-------- MATERIAL SUPPLIED --------
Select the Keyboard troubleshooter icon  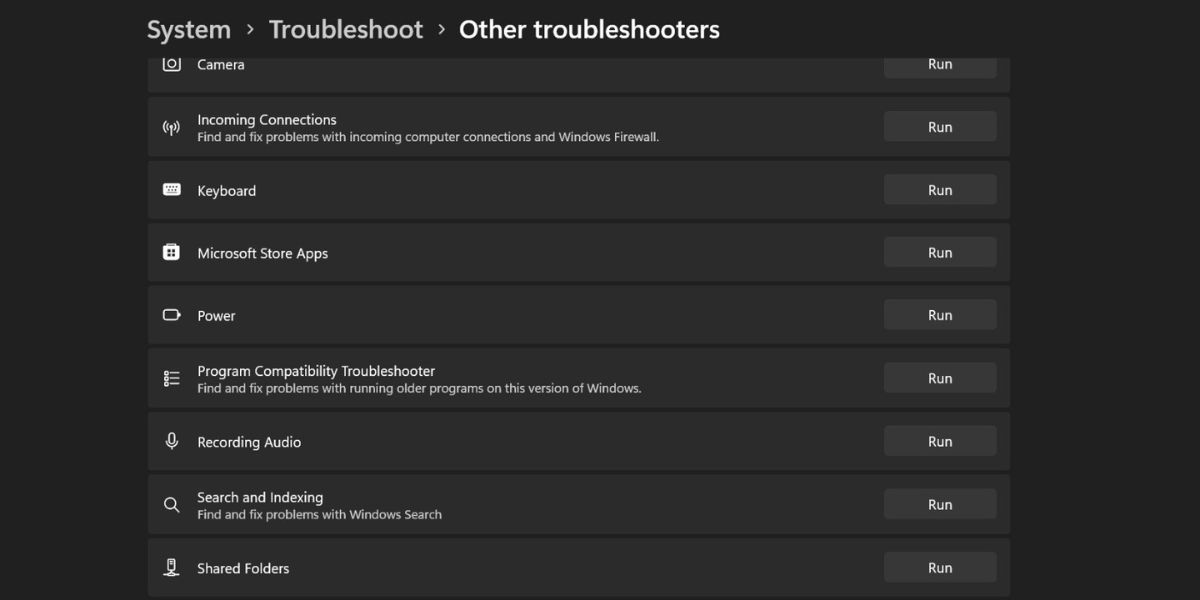[171, 190]
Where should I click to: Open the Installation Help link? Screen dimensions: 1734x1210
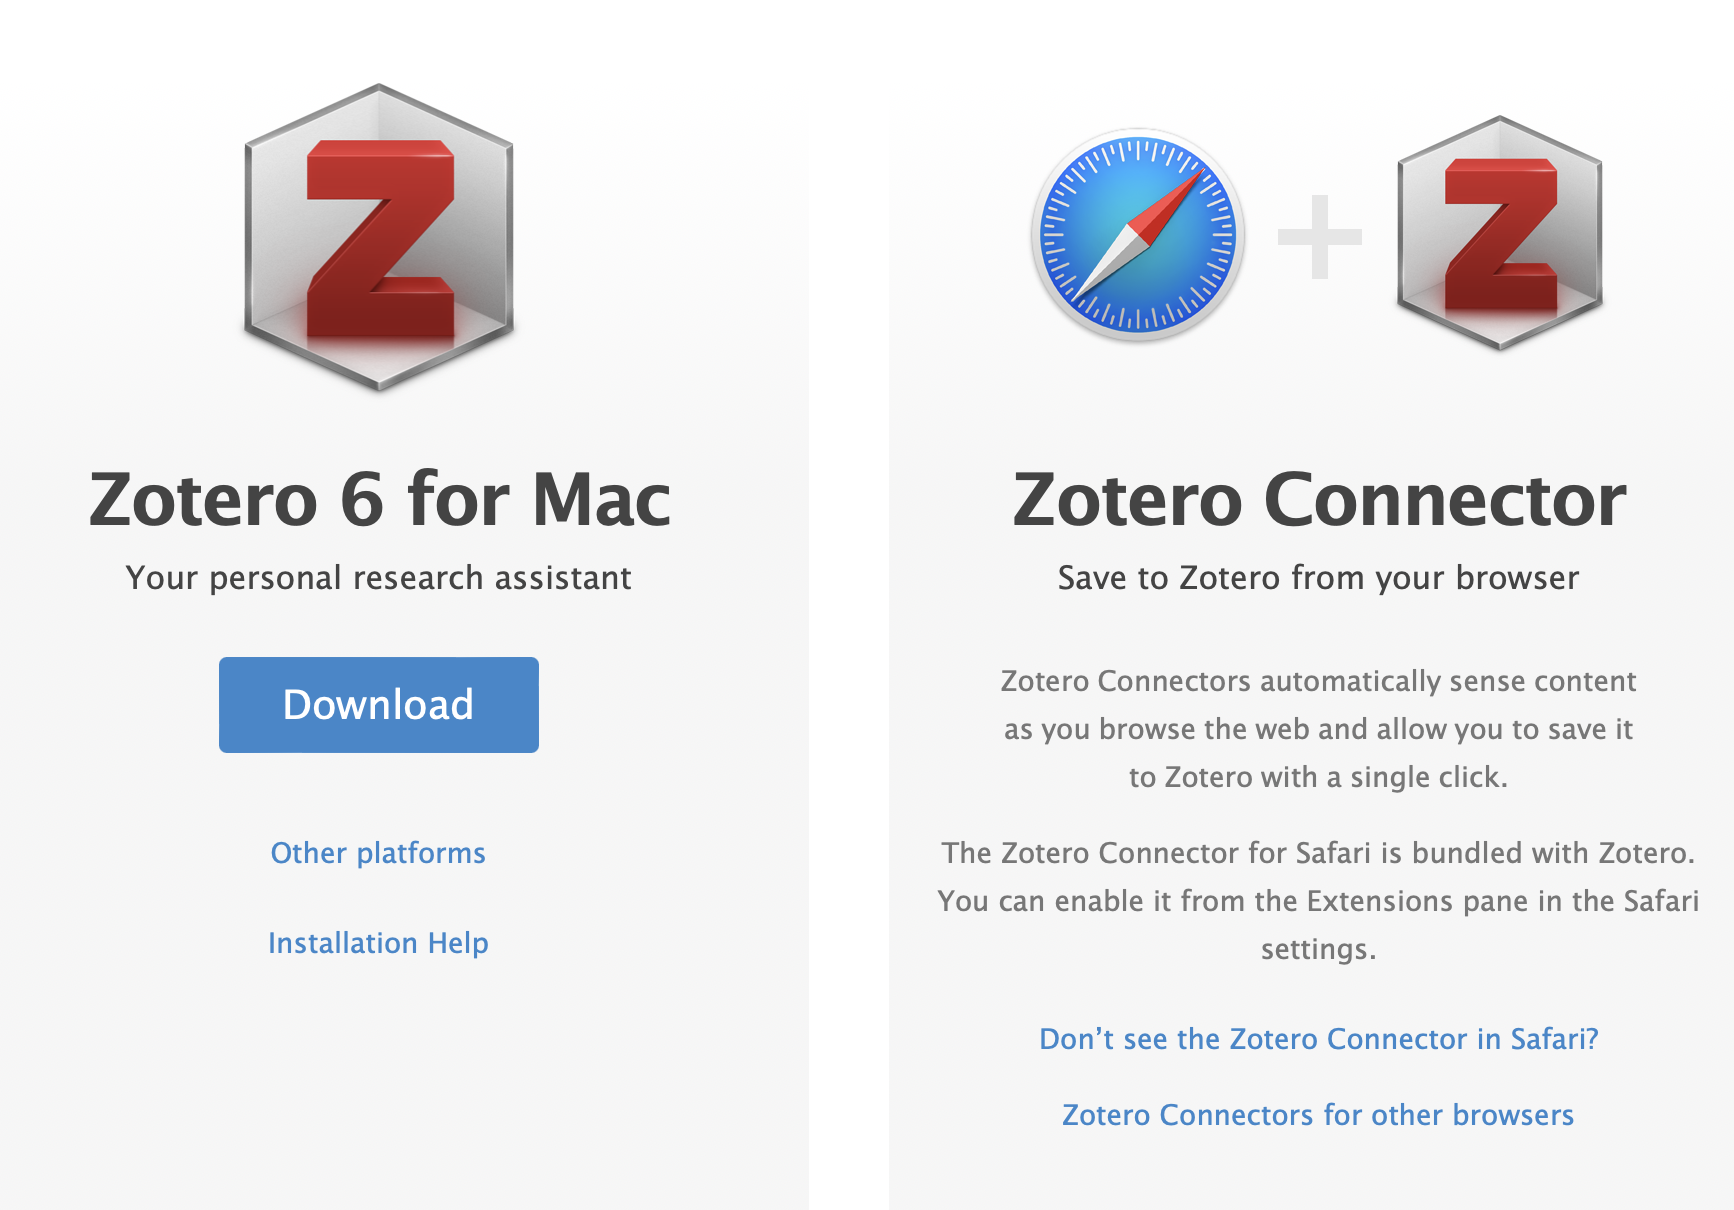pos(378,943)
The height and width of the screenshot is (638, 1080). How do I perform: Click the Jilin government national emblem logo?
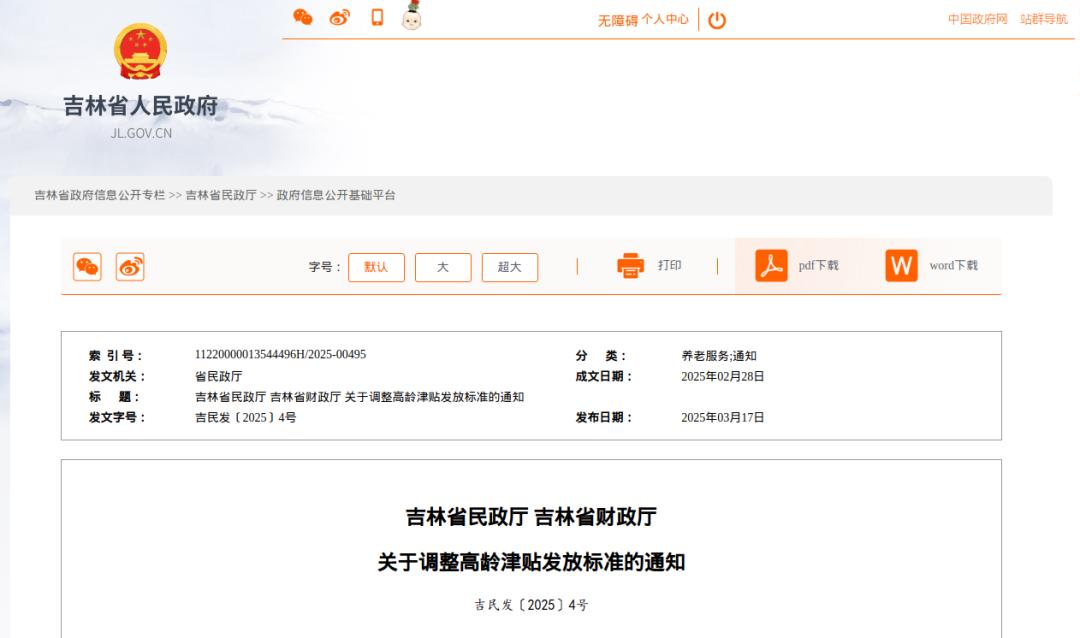click(x=140, y=52)
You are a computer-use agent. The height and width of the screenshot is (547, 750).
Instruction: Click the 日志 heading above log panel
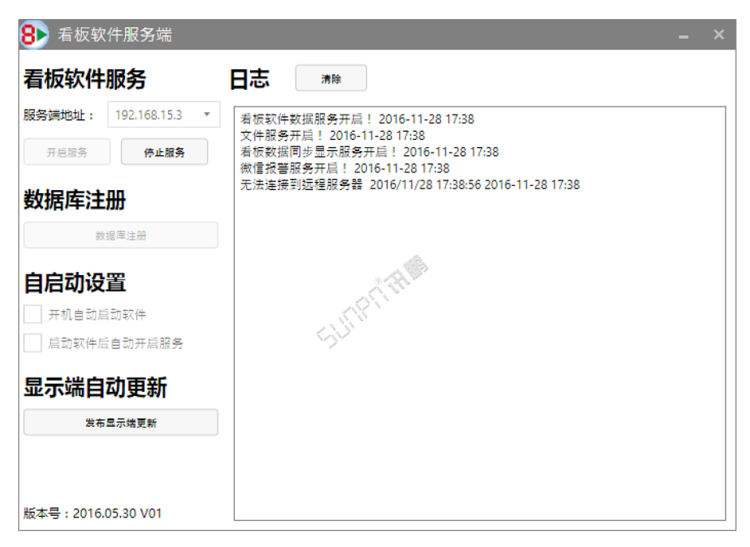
--------
* _REQUIRED ACTION_
Write out exactly, with no pictures, each line from the one containing "Where should I" through the last line of the listing above, both included.

* _WRITTEN REPLY_
Where should I click to: Open the Installation Help link? Screen dimensions: 1734x1210
pos(378,943)
The height and width of the screenshot is (638, 1080). How do I perform: Click the Jilin government national emblem logo?
click(x=140, y=52)
You are a computer-use agent. The height and width of the screenshot is (547, 750).
Instruction: Click the 日志 heading above log panel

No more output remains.